Users heard the Windows 95 startup music for the first time 20 years ago today

Back in August of 1981, Microsoft bought 86-DOS, an operating system that only took six weeks to write, and began licensing it out to IBM under the moniker MS-DOS. This seemingly simple reselling of the text-based OS would change computing forever, and would form the underlying structure for a number of successful operating systems, the most well-known of which is Windows 95. MS-DOS still existed underneath the shiny new UI of Windows 95, but was intended for compatibility, and most users didn’t interact with it. Instead, Microsoft developed an overhauled user interface, one that Windows 10 still replicates in its basic layout and workflow. The desktop provides a convenient place for frequently accessed files and applications, while active programs are either displayed on screen, or managed from the Start bar below.

Although Microsoft has had a rocky relationship with the Start Menu in the past, it was born with Windows 95 as a way to help new users become acquainted with the interface.
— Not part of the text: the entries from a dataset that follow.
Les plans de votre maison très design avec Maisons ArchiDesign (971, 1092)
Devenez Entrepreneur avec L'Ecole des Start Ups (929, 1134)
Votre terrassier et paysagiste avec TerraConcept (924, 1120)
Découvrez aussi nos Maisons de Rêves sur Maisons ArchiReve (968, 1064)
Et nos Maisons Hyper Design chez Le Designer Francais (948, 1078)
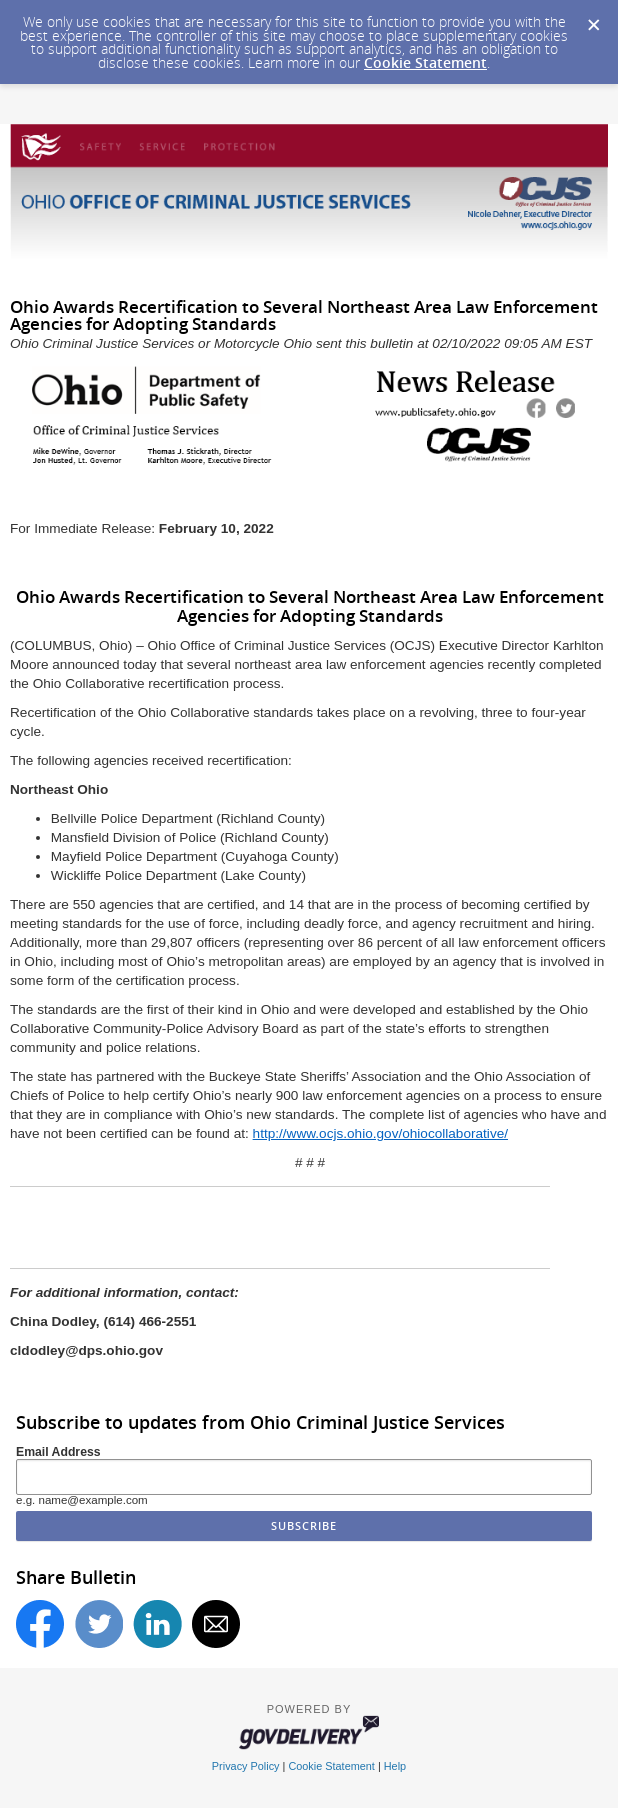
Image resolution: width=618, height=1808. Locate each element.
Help (395, 1766)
We may think of the Insider Preview for Windows 10 as a new idea, but Microsoft actually ran a beta program for Windows 95 as well. Users could participate in the preview program by purchasing a 3.5-inch floppy with a beta of Windows 95 on it for $19.95. Like the Insider Preview, these special copies expired in November of 1995.
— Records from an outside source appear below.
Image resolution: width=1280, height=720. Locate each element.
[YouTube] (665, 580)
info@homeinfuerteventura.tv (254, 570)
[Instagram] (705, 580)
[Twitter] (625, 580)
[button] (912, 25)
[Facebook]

One of the most iconic new features, perhaps unexpectedly, was the startup sound. The six second music clip, written by music legend Brian Eno, played when a Windows 95 system launched, took on a life of its own, and is still one of the most recognizable sounds in computing.
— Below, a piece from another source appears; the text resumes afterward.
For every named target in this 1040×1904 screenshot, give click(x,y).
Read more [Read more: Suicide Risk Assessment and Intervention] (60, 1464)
The redesigned user interface and new support for peripherals and network connectivity drove Windows 95 to become one of the most well-known operating systems of all time. Its success was so great it helped drive anti-trust lawsuits against Microsoft, and shaped every modern OS in one way or another. Microsoft ended support for Windows 95 on December 31, 2001, and although we’re sure they’re out there, NetMarketShare doesn’t report on the number of Windows 95 machines still in use. Happy 20th to Windows 95, next year the first round is on us.